HOW TO COMPLETE THIS TASK: Everything from the line that contains "Task: Click the Zapisz button" to the end of the data below is to be reproduced verbatim; leave all else out.

INPUT RECORDS:
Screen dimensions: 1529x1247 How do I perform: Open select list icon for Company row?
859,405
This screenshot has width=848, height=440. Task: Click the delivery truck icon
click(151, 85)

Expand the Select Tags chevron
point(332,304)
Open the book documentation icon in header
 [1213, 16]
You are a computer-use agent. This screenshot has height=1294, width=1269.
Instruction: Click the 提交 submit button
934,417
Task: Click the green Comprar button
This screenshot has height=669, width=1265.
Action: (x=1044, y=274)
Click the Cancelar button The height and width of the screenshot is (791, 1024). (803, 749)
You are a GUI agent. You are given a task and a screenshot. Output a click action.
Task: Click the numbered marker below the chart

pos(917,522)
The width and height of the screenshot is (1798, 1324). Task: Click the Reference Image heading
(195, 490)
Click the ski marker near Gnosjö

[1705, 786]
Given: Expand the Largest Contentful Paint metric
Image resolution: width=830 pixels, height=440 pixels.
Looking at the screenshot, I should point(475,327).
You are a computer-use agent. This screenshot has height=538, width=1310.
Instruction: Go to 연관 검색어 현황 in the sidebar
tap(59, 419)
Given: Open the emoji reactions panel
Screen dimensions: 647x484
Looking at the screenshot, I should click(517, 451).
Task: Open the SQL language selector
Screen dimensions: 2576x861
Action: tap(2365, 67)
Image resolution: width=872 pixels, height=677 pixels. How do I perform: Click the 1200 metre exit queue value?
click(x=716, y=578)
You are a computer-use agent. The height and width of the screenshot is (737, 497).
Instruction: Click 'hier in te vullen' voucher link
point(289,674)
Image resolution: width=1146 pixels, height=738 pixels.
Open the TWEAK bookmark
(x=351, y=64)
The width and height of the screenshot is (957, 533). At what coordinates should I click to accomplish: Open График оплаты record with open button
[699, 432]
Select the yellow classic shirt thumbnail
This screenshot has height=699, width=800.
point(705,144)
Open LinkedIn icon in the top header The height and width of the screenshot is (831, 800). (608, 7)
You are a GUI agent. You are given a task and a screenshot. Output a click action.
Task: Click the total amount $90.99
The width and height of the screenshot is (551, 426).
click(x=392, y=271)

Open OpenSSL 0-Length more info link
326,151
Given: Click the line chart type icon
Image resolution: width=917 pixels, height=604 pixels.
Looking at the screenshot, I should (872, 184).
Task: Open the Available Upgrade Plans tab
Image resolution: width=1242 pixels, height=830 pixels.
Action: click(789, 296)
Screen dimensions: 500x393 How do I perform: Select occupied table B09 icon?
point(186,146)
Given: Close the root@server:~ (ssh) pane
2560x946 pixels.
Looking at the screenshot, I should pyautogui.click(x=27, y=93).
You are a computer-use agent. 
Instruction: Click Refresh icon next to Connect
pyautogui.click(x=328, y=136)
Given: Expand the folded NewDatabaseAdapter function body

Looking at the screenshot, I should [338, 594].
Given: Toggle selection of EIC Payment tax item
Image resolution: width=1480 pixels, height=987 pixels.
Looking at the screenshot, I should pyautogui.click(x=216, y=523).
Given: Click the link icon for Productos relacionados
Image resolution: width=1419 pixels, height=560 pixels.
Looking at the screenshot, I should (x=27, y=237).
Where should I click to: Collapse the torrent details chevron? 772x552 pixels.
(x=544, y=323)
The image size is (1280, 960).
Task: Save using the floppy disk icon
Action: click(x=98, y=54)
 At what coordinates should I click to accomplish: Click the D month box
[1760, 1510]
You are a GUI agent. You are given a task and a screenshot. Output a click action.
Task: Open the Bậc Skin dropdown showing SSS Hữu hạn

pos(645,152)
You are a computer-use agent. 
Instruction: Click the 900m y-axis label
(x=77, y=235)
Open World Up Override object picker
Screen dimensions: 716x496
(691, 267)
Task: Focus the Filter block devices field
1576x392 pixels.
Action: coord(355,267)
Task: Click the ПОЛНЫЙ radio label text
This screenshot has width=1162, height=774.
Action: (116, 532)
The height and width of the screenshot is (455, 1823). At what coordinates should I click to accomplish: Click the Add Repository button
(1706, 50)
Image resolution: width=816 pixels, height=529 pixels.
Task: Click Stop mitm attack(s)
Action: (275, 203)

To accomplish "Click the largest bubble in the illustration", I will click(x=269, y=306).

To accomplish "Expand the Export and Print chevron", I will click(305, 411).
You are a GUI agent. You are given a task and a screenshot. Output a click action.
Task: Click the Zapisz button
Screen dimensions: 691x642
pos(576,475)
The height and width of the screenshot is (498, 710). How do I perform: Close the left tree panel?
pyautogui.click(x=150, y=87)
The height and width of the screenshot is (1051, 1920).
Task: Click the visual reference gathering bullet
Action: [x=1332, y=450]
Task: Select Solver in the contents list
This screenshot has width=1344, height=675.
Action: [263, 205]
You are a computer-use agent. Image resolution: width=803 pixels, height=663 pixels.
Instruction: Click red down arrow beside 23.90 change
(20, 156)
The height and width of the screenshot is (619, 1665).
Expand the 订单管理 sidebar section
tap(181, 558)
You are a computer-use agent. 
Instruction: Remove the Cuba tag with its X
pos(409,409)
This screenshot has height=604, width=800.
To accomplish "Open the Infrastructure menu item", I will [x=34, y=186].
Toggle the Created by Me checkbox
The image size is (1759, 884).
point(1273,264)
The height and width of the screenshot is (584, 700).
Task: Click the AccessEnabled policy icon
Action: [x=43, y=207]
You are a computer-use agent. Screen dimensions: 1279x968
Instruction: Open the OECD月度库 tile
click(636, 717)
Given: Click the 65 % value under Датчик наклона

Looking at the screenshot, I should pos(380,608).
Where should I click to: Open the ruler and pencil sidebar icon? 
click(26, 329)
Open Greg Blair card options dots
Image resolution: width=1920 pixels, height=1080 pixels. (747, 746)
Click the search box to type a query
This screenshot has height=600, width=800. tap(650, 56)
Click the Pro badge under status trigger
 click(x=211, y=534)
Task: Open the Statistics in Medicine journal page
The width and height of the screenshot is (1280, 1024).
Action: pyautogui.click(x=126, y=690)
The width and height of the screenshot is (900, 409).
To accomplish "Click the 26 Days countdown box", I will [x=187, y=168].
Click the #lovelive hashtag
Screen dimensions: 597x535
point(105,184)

PROBLEM SOLUTION:
Task: Click the Zapisz button
Screen dimensions: 691x642
pos(576,475)
The height and width of the screenshot is (498, 710). How do I perform: Close the left tree panel?
pyautogui.click(x=150, y=87)
The height and width of the screenshot is (1051, 1920).
Task: Click the visual reference gathering bullet
Action: [x=1332, y=450]
Task: Select Solver in the contents list
This screenshot has width=1344, height=675.
Action: [263, 205]
You are a computer-use agent. Image resolution: width=803 pixels, height=663 pixels.
Instruction: Click red down arrow beside 23.90 change
(20, 156)
The height and width of the screenshot is (619, 1665).
Expand the 订单管理 sidebar section
tap(181, 558)
You are a computer-use agent. 
Instruction: Remove the Cuba tag with its X
pos(409,409)
This screenshot has height=604, width=800.
To accomplish "Open the Infrastructure menu item", I will [x=34, y=186].
Toggle the Created by Me checkbox
The image size is (1759, 884).
point(1273,264)
The height and width of the screenshot is (584, 700).
Task: Click the AccessEnabled policy icon
Action: [x=43, y=207]
You are a computer-use agent. Screen dimensions: 1279x968
Instruction: Open the OECD月度库 tile
click(636, 717)
Given: Click the 65 % value under Датчик наклона

Looking at the screenshot, I should pos(380,608).
Where should I click to: Open the ruler and pencil sidebar icon? 
click(26, 329)
Open Greg Blair card options dots
Image resolution: width=1920 pixels, height=1080 pixels. (747, 746)
Click the search box to type a query
This screenshot has height=600, width=800. tap(650, 56)
Click the Pro badge under status trigger
 click(x=211, y=534)
Task: Open the Statistics in Medicine journal page
The width and height of the screenshot is (1280, 1024).
Action: pyautogui.click(x=126, y=690)
The width and height of the screenshot is (900, 409).
To accomplish "Click the 26 Days countdown box", I will [x=187, y=168].
Click the #lovelive hashtag
Screen dimensions: 597x535
point(105,184)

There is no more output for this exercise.